Warum klassische Stress-Tipps oft nicht reichen


An dieser Stelle kommen gern gut gemeinte Ratschläge. Für viele hochsensible und neuroatypische Menschen fühlt sich das wie ein kleiner Stich an – wir tun doch unser Bestes und es funktioniert nicht.


Die neurologische Perspektive sagt etwas anderes: dein System arbeitet die ganze Zeit auf hoher Leistung. 
Die Lösung ist selten „noch mehr Disziplin“ oder „noch mehr Optimierung“.


Oft braucht es:

  • ein anderes Verständnis der eigenen Funktionsweise, um passenden Strategien zur Stressreduzierung zu finden,

  • einen Rahmen, der neurologische Vielfalt unterstützt – eine sog. neurodiversitätsfreundliche Kultur

  • Strategien, die Überlastung früh abfangen, bevor sie chronisch wird.


Drei kleine Ansätze können ein Anfang sein:

  1. Deine Auslöser identifizieren und 1 oder 2 Reize bewusst streichen: "nicht stören-Modus", um weniger Notifications zu bekommen, ein Meeting absagen, im Home Office bleiben, ...

  2. Mikro-Pausen nach Gefühl, nicht nach Uhr: kurz aufstehen, atmen, Blick aus dem Fenster – immer dann, wenn dein System „zu viel“ meldet.

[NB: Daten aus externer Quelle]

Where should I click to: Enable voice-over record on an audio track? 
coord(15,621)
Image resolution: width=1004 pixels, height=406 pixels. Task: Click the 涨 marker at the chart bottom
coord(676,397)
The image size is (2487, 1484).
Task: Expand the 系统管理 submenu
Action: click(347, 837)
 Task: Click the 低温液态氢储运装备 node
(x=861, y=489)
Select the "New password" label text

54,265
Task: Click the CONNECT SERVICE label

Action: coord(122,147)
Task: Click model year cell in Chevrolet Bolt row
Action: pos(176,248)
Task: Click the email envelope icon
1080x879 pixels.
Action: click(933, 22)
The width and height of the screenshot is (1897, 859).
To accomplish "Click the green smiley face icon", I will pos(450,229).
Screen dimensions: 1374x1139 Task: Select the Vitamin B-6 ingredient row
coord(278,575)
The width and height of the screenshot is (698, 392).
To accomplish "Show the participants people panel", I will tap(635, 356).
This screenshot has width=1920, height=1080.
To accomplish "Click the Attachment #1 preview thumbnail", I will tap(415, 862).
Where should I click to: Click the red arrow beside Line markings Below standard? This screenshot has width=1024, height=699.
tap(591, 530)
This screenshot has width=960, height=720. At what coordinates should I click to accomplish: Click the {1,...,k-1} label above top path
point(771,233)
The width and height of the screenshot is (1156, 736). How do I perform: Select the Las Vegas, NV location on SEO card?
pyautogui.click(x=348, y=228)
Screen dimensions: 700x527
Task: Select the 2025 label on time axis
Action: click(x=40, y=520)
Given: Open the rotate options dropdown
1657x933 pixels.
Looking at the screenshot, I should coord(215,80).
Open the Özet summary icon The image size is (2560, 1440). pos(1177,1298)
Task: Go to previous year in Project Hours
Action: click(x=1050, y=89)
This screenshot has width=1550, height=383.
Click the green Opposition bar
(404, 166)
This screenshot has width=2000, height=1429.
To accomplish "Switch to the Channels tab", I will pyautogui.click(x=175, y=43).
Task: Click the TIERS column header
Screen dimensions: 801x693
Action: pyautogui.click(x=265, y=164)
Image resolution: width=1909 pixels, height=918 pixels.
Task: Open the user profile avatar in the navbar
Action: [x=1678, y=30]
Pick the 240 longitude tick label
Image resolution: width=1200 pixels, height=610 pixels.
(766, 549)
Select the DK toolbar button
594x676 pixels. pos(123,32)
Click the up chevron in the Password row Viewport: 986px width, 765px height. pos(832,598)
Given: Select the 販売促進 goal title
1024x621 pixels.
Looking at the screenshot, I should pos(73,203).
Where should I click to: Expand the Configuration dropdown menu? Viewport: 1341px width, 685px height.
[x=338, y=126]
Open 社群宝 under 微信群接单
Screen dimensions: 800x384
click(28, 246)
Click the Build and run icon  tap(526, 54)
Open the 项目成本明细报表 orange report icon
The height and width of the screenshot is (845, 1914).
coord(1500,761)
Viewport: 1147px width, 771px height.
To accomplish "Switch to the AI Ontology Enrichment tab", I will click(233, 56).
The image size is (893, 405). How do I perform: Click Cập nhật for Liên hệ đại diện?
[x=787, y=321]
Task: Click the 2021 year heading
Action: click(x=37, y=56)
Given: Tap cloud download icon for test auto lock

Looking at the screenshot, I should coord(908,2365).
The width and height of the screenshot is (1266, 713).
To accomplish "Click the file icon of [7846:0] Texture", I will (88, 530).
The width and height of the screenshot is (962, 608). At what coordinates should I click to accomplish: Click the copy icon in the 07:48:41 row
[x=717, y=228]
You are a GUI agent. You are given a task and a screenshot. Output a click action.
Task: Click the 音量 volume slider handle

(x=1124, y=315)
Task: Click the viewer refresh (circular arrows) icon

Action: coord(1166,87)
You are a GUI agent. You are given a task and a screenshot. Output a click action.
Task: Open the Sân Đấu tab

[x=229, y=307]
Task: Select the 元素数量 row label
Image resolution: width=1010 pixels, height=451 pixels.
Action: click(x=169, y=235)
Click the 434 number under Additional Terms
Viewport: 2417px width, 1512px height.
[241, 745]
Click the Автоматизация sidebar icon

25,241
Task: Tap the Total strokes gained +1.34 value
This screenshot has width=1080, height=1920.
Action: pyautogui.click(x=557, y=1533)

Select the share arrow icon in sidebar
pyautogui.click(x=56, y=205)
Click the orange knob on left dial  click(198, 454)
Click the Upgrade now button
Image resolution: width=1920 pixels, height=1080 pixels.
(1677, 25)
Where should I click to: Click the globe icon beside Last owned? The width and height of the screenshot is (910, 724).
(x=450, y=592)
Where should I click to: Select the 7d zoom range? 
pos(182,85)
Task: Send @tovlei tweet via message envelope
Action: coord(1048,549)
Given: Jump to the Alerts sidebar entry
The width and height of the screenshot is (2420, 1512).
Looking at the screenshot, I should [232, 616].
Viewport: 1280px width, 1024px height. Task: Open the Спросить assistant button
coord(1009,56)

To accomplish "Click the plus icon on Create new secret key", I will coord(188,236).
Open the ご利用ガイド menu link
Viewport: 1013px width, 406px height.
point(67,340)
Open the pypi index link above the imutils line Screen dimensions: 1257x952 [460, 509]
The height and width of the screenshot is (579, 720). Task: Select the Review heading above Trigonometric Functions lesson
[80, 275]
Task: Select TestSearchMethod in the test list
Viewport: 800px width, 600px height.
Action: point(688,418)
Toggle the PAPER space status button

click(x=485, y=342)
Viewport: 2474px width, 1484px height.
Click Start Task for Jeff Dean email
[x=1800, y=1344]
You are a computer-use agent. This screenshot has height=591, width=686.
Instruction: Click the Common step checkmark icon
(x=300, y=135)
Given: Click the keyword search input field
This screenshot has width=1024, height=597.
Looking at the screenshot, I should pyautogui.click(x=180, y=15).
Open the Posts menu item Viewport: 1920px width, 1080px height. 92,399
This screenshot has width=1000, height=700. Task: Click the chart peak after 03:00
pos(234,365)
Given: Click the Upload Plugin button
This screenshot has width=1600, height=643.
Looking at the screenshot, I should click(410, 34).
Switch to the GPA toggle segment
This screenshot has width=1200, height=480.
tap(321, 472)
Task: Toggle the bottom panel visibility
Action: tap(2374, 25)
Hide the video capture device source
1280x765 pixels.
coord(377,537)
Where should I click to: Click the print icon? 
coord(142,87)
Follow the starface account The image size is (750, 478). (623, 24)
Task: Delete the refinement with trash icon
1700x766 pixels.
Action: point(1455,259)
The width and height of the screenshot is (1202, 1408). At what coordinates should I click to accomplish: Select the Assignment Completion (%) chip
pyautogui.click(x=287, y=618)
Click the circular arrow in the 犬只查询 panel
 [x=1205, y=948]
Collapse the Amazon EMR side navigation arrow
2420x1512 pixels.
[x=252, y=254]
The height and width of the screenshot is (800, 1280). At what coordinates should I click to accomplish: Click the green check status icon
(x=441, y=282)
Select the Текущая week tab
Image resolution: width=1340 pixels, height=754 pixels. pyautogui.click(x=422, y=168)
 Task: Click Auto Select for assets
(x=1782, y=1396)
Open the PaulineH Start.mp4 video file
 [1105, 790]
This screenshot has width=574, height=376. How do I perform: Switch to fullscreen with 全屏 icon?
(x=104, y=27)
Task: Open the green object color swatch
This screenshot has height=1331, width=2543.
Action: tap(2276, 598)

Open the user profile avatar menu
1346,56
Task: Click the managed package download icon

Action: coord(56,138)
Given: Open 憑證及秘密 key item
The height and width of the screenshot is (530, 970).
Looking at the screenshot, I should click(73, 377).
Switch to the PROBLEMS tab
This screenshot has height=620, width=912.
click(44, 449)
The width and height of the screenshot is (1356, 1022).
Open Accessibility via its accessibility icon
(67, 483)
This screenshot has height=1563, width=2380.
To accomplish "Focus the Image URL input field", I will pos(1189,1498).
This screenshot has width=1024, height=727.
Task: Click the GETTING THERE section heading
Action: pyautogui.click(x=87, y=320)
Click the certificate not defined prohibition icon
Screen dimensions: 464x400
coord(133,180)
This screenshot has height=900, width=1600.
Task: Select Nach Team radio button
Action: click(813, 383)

Kleinigkeit wie einen Tee oder ein Wasser trinken und dabei sich auf die Temperatur zu konzentrieren hilft uns, zurück zum Körper zu kommen und unser Nervensystem zu beruhigen.

  3. Innere Sprache anpassen: Sätze wie „Ich bin zu empfindlich“ durch „Mein Nervensystem ist gerade überlastet“ ersetzen – das nimmt Schuld raus und schafft Handlungsspielraum.



Es gibt keine One-size-fits-all-Lösung – und das ist eine gute Nachricht


Es gibt nicht die eine Methode, die für alle funktioniert sondern es gibt:

  • DEIN Nervensystem

  • DEINE Geschichte

  • DEINE Rolle im System

  • DEIN Tempo und DEINE Werte

  • DAS System, in dem DU dich befindest.


Für die eine Person ist der größte Hebel, Reizreduktion in den Arbeitsalltag zu bringen.
 Für die andere, klare Grenzen in der Handlung und in der Kommunikation zu etablieren.
 Für wieder andere, ihre Sensibilität nicht mehr als Fehler, sondern als Ressource zu sehen – und das Umfeld entsprechend zu gestalten.


Der erste Schritt ist oft nicht, mehr zu tun, sondern zu verstehen, was in dir passiert, wenn du gestresst bist.


Du bist einzigartig und das ist gut so.



*Burn-out: Zustand körperlicher und emotionaler Erschöpfung, der aus langfristigem Stress resultiert und sich in einer Mischung aus Depressionen und Angstzuständen äußert.